In the coupled assay method of McKay and Wright [10], free ADP production was measured as NADH consumption by coupling the APH reaction to the pyruvate kinase/lactate dehydrogenase system. Experiments were carried out in a thermostatically controlled SF-61 DX2 stopped flow apparatus (TgK Scientific, UK). APH(3′)-IIIa pre-incubated with KanA (or ATP), 140μM NADH, 2mM phospho(enol)pyruvate, 16U/ml pyruvate kinase and 23U/ml lactate dehydrogenase was mixed with ATP (or KanA) in the apparatus and the absorbance at 340nm was measured as a function of time. The concentration of NADH was determined using an extinction coefficient of 6220M⁻¹cm⁻¹ at 340nm.

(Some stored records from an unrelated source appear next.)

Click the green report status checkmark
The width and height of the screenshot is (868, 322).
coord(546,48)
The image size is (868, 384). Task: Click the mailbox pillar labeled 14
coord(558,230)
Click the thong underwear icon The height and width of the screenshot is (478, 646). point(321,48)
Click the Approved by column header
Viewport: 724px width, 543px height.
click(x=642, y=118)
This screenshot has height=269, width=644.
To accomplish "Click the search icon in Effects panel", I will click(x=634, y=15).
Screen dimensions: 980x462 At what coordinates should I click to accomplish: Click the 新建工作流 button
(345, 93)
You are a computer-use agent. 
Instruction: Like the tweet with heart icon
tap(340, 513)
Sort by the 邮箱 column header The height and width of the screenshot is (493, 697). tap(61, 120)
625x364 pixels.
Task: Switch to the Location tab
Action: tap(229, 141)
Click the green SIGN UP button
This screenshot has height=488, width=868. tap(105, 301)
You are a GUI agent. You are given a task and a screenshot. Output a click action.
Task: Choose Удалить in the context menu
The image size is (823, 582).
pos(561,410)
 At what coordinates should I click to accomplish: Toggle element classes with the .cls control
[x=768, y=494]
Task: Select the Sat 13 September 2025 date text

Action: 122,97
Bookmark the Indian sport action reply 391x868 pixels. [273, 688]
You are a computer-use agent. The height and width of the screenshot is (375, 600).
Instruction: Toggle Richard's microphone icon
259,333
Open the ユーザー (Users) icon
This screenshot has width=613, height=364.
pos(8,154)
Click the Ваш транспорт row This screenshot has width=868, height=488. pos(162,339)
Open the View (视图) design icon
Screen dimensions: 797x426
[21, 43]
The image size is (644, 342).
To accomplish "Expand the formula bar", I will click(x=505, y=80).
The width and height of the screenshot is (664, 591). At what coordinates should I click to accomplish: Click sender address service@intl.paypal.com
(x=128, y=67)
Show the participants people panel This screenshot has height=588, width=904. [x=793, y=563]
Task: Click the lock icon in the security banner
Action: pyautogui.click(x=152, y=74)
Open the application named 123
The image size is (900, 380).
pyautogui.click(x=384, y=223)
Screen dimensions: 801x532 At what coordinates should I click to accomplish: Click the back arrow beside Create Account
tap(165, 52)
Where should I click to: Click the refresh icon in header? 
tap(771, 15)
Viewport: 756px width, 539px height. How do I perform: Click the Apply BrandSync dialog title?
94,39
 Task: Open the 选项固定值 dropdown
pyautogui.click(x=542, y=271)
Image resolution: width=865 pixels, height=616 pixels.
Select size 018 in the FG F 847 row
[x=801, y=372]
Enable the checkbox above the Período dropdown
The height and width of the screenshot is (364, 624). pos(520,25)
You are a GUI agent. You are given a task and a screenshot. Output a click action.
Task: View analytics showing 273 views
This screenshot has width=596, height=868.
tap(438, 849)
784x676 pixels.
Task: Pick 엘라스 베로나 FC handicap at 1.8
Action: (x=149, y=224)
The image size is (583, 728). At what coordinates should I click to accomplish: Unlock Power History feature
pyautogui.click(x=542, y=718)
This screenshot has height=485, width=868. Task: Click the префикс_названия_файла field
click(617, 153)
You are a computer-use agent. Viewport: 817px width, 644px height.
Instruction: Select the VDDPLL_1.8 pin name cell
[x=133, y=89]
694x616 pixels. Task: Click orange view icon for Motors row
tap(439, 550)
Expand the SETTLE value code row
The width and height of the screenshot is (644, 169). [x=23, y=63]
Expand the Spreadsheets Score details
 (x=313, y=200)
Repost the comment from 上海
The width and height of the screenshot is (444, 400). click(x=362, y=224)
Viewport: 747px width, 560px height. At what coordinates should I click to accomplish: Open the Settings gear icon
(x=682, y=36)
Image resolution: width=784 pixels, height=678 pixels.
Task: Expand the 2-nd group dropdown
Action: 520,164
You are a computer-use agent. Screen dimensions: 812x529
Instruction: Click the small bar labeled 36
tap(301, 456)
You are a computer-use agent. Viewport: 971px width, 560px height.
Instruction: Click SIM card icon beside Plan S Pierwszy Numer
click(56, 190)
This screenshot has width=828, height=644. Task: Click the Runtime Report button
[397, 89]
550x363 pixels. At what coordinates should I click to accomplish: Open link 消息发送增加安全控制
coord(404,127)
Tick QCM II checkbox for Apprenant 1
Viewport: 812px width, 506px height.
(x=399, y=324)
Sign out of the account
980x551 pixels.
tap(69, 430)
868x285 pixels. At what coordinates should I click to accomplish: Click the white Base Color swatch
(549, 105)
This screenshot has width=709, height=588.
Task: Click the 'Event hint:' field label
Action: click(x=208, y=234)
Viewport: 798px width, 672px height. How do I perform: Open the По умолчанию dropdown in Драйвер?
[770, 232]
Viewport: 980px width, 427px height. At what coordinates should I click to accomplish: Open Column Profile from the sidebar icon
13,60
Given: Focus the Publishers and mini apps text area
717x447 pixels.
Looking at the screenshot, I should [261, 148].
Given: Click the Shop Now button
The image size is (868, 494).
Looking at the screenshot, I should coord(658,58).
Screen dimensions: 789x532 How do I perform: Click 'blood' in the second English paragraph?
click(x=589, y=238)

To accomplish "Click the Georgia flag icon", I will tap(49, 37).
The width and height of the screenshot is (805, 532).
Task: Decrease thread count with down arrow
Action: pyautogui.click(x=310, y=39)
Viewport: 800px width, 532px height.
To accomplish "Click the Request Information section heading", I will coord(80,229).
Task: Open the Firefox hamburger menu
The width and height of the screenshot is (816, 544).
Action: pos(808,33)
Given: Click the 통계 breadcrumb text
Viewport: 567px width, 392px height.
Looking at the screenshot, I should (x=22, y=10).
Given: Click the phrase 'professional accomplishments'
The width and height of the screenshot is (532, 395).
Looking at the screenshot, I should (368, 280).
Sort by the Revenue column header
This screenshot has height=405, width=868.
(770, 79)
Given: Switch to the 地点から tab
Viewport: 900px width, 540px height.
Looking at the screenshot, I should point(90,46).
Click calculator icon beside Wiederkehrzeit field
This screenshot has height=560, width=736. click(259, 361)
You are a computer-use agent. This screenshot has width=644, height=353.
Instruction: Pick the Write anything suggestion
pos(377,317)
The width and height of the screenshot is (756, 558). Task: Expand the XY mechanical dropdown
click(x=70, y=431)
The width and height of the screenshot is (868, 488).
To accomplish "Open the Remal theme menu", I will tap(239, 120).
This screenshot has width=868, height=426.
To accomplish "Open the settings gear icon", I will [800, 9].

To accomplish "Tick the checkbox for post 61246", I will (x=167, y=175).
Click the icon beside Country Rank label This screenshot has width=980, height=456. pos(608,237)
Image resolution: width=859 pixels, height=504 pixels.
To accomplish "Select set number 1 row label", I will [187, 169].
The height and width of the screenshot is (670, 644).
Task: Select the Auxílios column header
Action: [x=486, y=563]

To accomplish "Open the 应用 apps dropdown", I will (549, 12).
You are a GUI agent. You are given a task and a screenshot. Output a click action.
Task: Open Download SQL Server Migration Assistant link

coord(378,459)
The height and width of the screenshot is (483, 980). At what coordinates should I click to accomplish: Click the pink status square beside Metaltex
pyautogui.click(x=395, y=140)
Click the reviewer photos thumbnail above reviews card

In the ADP biosensor method, free ADP was measured by the use of an engineered bacterial actin homologue labelled with a single coumarin fluorophore, MDCC-ParM [20]. Fluorescence stopped flow experiments were carried out as in [15]. The excitation wavelength was 436nm and the emission wavelength was >455nm using a cut-off filter. The excitation and emission slits were 2nm. APH(3′)-IIIa, pre-incubated with 100μM KanA, was mixed in the apparatus with ATP and 30μM MDCC-ParM and the fluorescence was measured as a function of time. The background signal coming from ATP binding to MDCC-ParM was corrected for by measuring the background fluorescence time course by mixing the same solutions but without KanA. The concentration of free ADP was determined by measuring the total fluorescence change (at the end of the reaction), assuming that all ATP has been converted to ADP (see below) that is then trapped by MDCC-ParM [20].

3. Results

3.1. Steady state experiments

A comparison of the steady state time courses of ADP production measured by the coupled assay and the quench flow methods is shown in Fig. 1. Whereas the time course obtained by the coupled assay method is linear over 500s (Fig. 1A), that obtained by the quench flow method is not, and only the very initial portion (Fig. 1B) was used to obtain the steady state rate (k_ss). The initial k_ss determined by the two methods were identical: 0.55±0.02s⁻¹ by quench flow, 0.54±0.01s⁻¹ by stopped flow. The order of mixing of APH with the two substrates had no effect on k_ss: 0.54±0.01s⁻¹ when pre-incubating APH with KanA and then mixing with ATP compared to 0.53±0.01s⁻¹ when pre-incubating APH with ATP and mixing with KanA (black line and grey line respectively in Fig. 1B). This suggests that k_ss is not limited by the binding of substrates.

Fig. 1.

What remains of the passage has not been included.